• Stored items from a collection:
----

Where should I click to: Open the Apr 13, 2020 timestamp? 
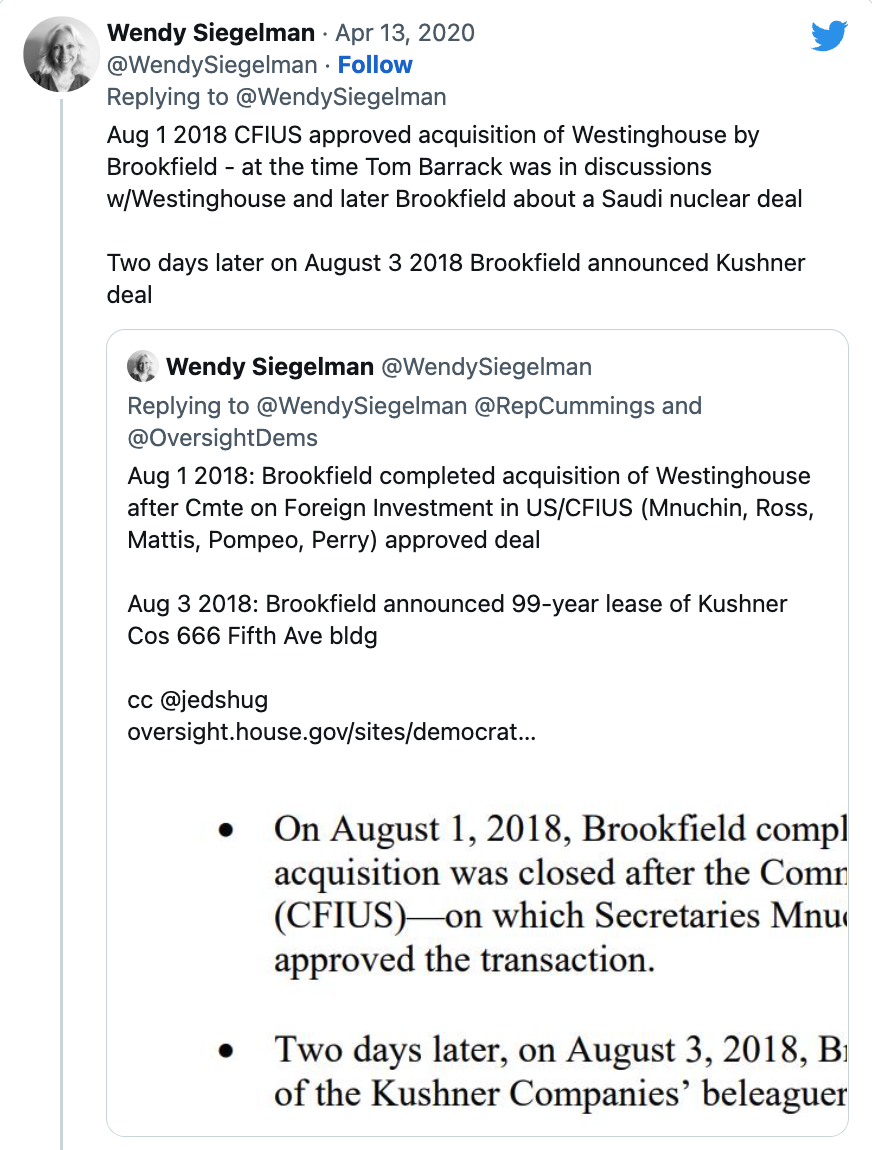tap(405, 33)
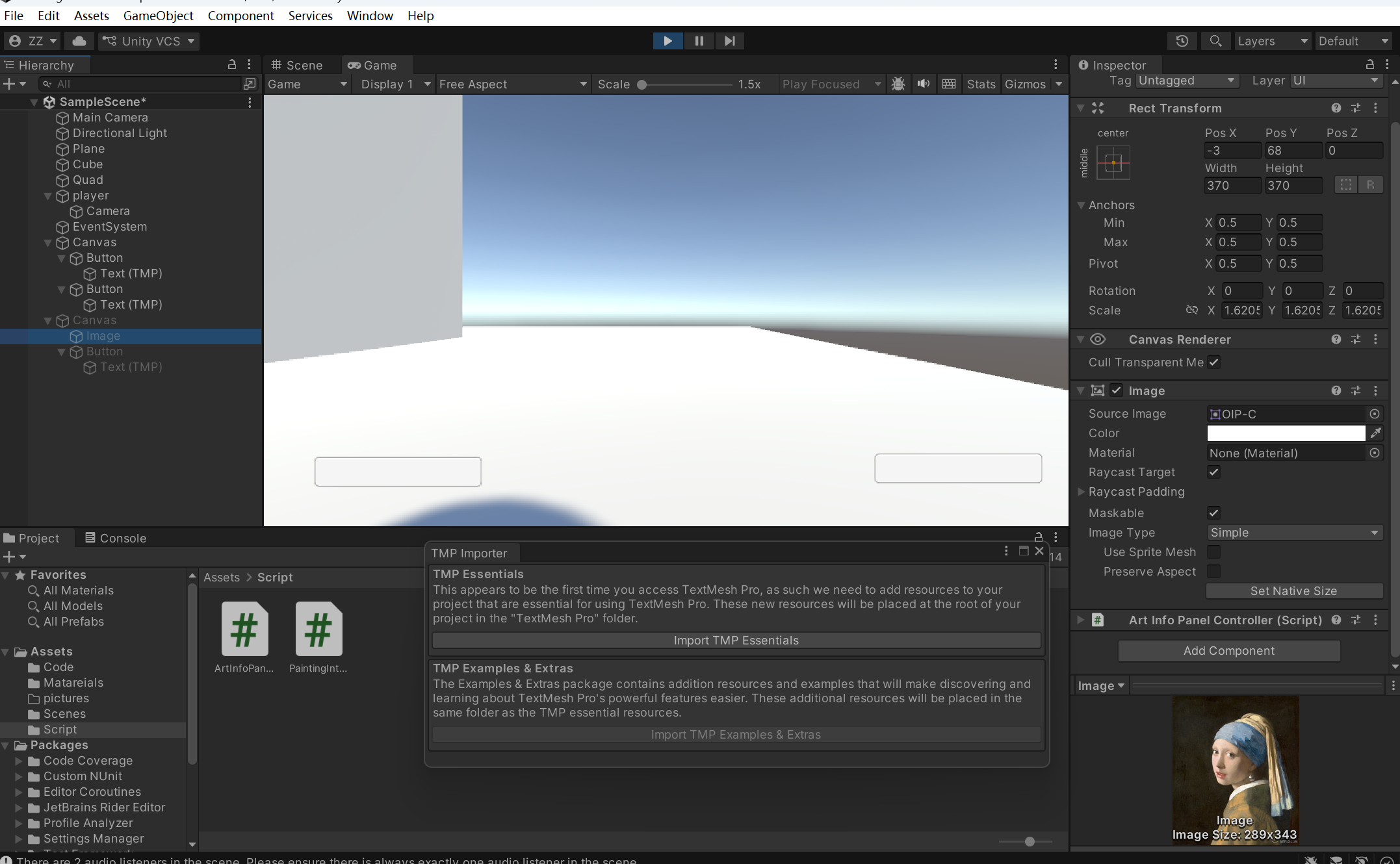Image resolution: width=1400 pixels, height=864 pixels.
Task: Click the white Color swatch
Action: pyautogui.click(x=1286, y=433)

----

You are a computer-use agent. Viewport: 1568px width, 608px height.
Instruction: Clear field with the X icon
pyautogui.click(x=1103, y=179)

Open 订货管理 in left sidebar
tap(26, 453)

----

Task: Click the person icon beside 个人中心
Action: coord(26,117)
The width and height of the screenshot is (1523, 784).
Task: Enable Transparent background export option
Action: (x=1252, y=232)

----

• Objective:
Recast everything from the line containing "Where should I" down to the line containing "Action: pyautogui.click(x=1286, y=433)" as a Markdown table with the columns n and Line, one row for each line, and skip any blank lines. Leave the pictures out.

• Exercise output:
| n | Line |
|---|---|
| 1 | Where should I click to: Open the Apr 13, 2020 timestamp?  |
| 2 | tap(405, 33) |
| 3 | Image resolution: width=1400 pixels, height=864 pixels. |
| 4 | Task: Click the white Color swatch |
| 5 | Action: pyautogui.click(x=1286, y=433) |